_DIRECTIVE 1_
According to the NanoPi M1 Plus guide, what is the minimum size of TF card needed for flashing the eflasher image?
_DIRECTIVE 2_
Copy the stretch of the NanoPi M1 Plus guide from "2) If you want" through "a serial terminal." word for word.

Note:you can make a Ubuntu image card in this way too.
4.3.2.2 Make Android Image Card
- On a Windows PC run the HDDLLF.4.40 utility as administrator. Insert a TF card(at least 8G) into this PC and format it. After formatting is done take out the TF card, insert it into the PC again and format it with Windows internal format utility to format it to FAT32. After this formatting is done take out the card.
- Extract the nanopi-m1-plus-android.img.zip and PhoenixCard_V310.rar files. Insert the TF card you made in the previous step into a Windows PC and run the PhoenixCard_V310 utility as administrator. On the utility's main window select your TF card's drive, the wanted image file and click on "write" to start flashing the TF card.
- Insert this card into your NanoPi M1 Plus' BOOT slot and power on (with a 5V/2A power source). If the green LED is on and the blue LED is blinking this indicates your NanoPi M1 Plus has successfully booted.
Note: you must format your TF card before you start making it an Android image card.
4.3.3 Flash image to eMMC with eflasher
- Extract the nanopi-m1-eflasher-sd8g.img.zip and win32diskimager.rar files. Insert a TF card(at least 4G) into a Windows PC and run the win32diskimager utility as administrator. On the utility's main window select your TF card's drive, the wanted image file and click on "write" to start flashing the TF card.
- Insert this card into your NanoPi M1 Plus' BOOT slot and power on (with a 5V/2A power source). If the green LED is on and the blue LED is blinking this indicates your NanoPi M1 Plus has successfully booted.
- Connect the board to an HDMI monitor or an LCD and a USB mouse, and select an OS to start installation.
If no monitor is connected you can select an OS by running the following command:
eflasher
Type a number and enter to select an OS, then type "yes" and enter to start installation. After installation is done shutdown the system, take out the TF card, power on your board again and it will boot from eMMC.
5 Work with Debian
5.1 Run Debian
- Insert a TF card with Debian image into your NanoPi M1 Plus, connect the it to an HDMI monitor and a 5V/2A power it will be automatically powered on. If you can see the blue LED flashing it means your board is working and you will see Debain being loaded on the HDMI monitor.
1) If you connect your NanoPi M1 Plus to an HDMI monitor you need to use a USB mouse and a USB keyboard to operate.
2) If you want to do kernel development you need to use a serial communication board, ie a PSU-ONECOM board, which will allow you to operate the board via a serial terminal.

_DATA EXTRACT_
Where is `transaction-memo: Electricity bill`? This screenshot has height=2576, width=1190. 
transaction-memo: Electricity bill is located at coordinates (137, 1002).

_RESPONSE 1_
At least 4G.

_RESPONSE 2_
2) If you want to do kernel development you need to use a serial communication board, ie a PSU-ONECOM board, which will allow you to operate the board via a serial terminal.